Un’ Azienda aveva documentato, tramite il ricorso ad investigazioni private, che un dipendente, in permesso retribuito ex L. 104/92, in due occasioni non era uscito di casa per l’ intera giornata, omettendo quindi l’ assistenza alla zia handicappata.

Il lavoratore sosteneva una "regolare assistenza alla zia come era abitudine, ad eccezione di alcune ore della giornata", smentito pero’ dalle prove testimoniali e dalle indagini investigative.
Licenziato, la Corte d’ Appello confermava il licenziamento.

Ricorreva avverso la sentenza d'appello il dipendente lamentando tra l'altro supposti errori da parte degli investigatori e la mancanza di piena prova sui fatti contestati.

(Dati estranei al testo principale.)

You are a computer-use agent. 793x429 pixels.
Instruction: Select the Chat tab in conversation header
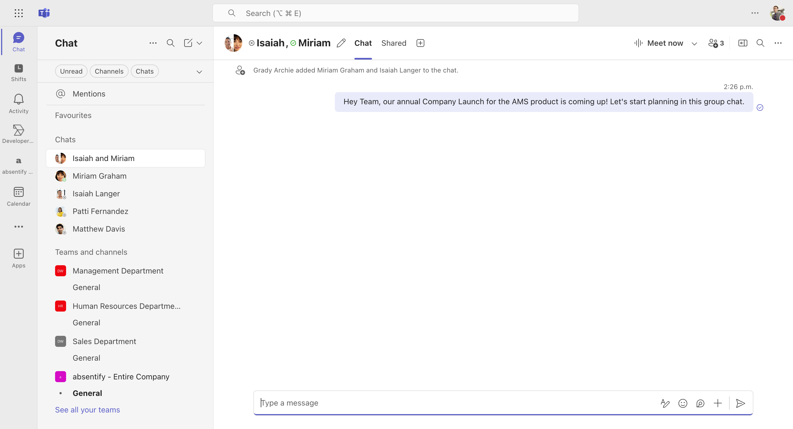tap(363, 43)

La Cassazione, con sentenza n. 18411/2019, respingeva il ricorso del dipendente in quanto le censure sollevate erano finalizzate a un nuovo giudizio nel merito, non consentito in sede di legittimita’. 
"La Corte territoriale ha, con motivazione logicamente congrua, affrontato la questione relativa all'abuso dei permessi ex art. 33, comma 3, della legge n. 104 del 1992 di due (dei quattro) giorni contestati al lavoratore osservando che la relazione investigativa prodotta dal datore di lavoro (e confermata dall'investigatore in sede di prova testimoniale) dimostrava che il *****, nelle giornate del 5 e 8 settembre 2015, non era uscito né entrato nella propria abitazione in orario compreso fra le 6.30 e le 21,00. 
Cio' strideva insanabilmente con le giustificazioni rese dai lavoratore in sede di audizione disciplinare (nell'ambito delle quali aveva dichiarato di aver prestato regolare assistenza alla zia come era abitudine, ad eccezione di alcune ore della giornata), considerato altresì che il dipendente non aveva mai dedotto di aver prestato assistenza in orario precedente le 6.30 o posteriore alle 21.00; inoltre, prova ulteriore (che si aggiungeva a quella "dirimente" innanzi citata) della mancata assistenza alla zia doveva ritenersi fornita dall'appostamento dell'investigatore altresi' nella strada ove era ubicata l'abitazione della zia, non esplicando incidenza determinante l'errore di due numeri civici quale sede dell'appostamento, trattandosi (come riferito dai testimoni) di strada "a senso unico e molto stretta", con numeri civici "adiacenti".

Confermato, quindi, il licenziamento del lavoratore.